人権弾圧はチベットだけではない

takase222008-03-19

朝の通勤途中、おしゃれした親子何組かを見た。幼稚園の卒園式らしい。すっかり暖かくなってコートはやめた。近所のミモザも満開だ。
ダライ・ラマが暴力が続くなら退位すると語った。
チベット亡命政府の最高指導者ダライ・ラマ14世は18日、当地の私邸で記者会見し、「チベットで暴力が続くなら、わたしは辞任する」と述べ、政治指導者からの退任も辞さない考えを表明した。また、中国チベット自治区で起きた一連の暴動を「ダライ集団による謀略・扇動」と断定した同日の温家宝首相の発言を全面否定、国際社会に事実解明のための調査団をチベットに派遣するよう改めて求めた。
 ダライ・ラマは「状況に歯止めが利かなくなれば、辞任が唯一の選択肢だ」と語った。この発言について側近のタクラ秘書官は時事通信に「チベットの人々に向けられたもので、暴力路線を追求するなら政治指導者を退く以外にないという意味だ」と指摘、チベット仏教ラマ教)教主の位に変わりはないとした。ダライ・ラマは1989年のラサ騒乱の際、同様に辞職の可能性に言及したことがある。
 ダライ・ラマは「われわれ(亡命政府)が(抗議行動、暴動を)抑制することはできない」と主張、中国に弾圧をやめ、対話を通じて問題を解決するよう強く求めた。さらに、チベット独立は「達成し得ない要求であり、現実的ではない」として、高度な自治を求める「中道」政策の堅持を改めて訴えた。亡命チベット人社会では、若者を中心に独立を求める声が出ており、「独立ではなくなぜ自治なのか、若者を説得するつもりだ」と語った。:ダラムサラ(インド北部)18日時事》
 ダライ・ラマは退位を示唆することで、チベット人の暴徒化を食い止めようというのだ。法王は、一貫して非暴力を主張しており、この発言を見ても、彼の指示で今回の「暴動」が起きたのではないことが分かる。
 ただ、抗議行動自体は、オリンピックを睨んで入念に準備されたものに違いない。リチャード・ギアは15日のCNNでしきりに今回の抗議行動が「自然発生的な」(spontaneous)ものだと言っていたが、私は最近、ある人々がラサでの抗議のために以前から動いていたことを知った。またラサだけでなく、各地で同時多発的な動きがあるのは、組織的抵抗勢力が温存されていることを示す。

→ **収集データ**

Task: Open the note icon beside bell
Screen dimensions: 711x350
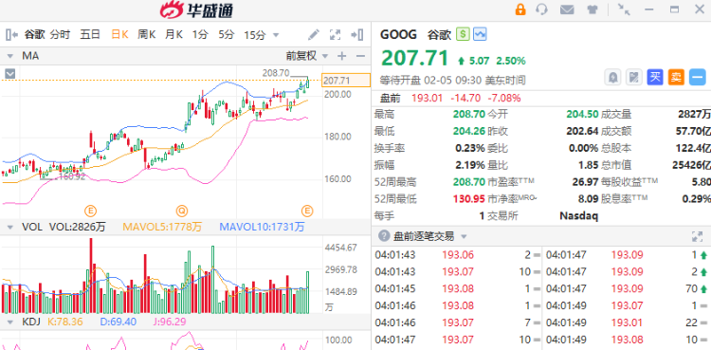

→ **問題 A**
ダライ・ラマの発言についての文章の内容を、2文にまとめなさい。
→ **問題 B**
ダライ・ラマの発言についての文章を、最後の文に続けて書き進めなさい。
データの行は、ここでは一切使わない。

→ **解答 A**
ダライ・ラマ14世は、チベットで暴力が続くなら政治指導者を退くと述べ、暴動を「ダライ集団による謀略・扇動」とした温家宝首相の発言を全面否定して、国際社会に調査団の派遣を求め、中国には対話による解決を求めた。筆者は、一貫して非暴力を主張する法王の指示で今回の「暴動」が起きたのではないと見る一方、抗議行動自体はオリンピックを睨んで入念に準備されたものであり、各地での同時多発的な動きは組織的抵抗勢力が温存されていることを示すと述べている。

→ **解答 B**
 根本的な問題は、ダライ・ラマが言う中国による「文化の虐殺」にある。今回、平和的な抗議行動をしようとしたのに暴徒化したのは、中国側の責任だとチベット人たちはいう。
 今夜のTBS「ニュース23」はよかった。VTRでパンチェンラマの後継騒動を含む中国のチベット弾圧史を振り返ったあと、チベット人ペマ・ギャルポ氏がスタジオに呼ばれて今回の事態を解説した。さらに「中国、もう一つの人権問題」と題して、エイズ患者を援助する人権活動家が逮捕されたことを伝えた。北京在住の胡佳さん(34)で、TBSが去年取材した映像を流した。取材班が胡さんの自宅を訪ねたのが去年8月。すぐにアパートで公安に止められチェックを受けている。「国家の安全を脅かした」として、すでに去年5月から自宅軟禁されており、奥さんの曹金燕さん(24)は妊娠中だった。外に出られるのは食料品買出しと治療のみ。毎回尾行がつく。取材中も後ろから公安が車で付いてきていた。
胡さんは以前、突然行方不明になったことがあった。曹さんがブログで世界に発信したことで、胡さんは家に戻ってきたが、公安に拉致監禁されていたという。曹さんは「世界で最も影響力のある100人」に、中国人として胡錦涛らと並んで選ばれた。11月に女児を出産するが、12月には胡さんが逮捕された。「政権を倒そうとした」罪だという。TBSが電話をかけると、盗聴されているような雑音のなか、子どもが日光を浴びることができないことを嘆いていた。
 私が観た日本のテレビ報道のなかでは、中国の人権状況に対する最も鋭い内容だった。この番組は、日本で最初にダライ・ラマを登場させたことで知られる。声援を送りたい。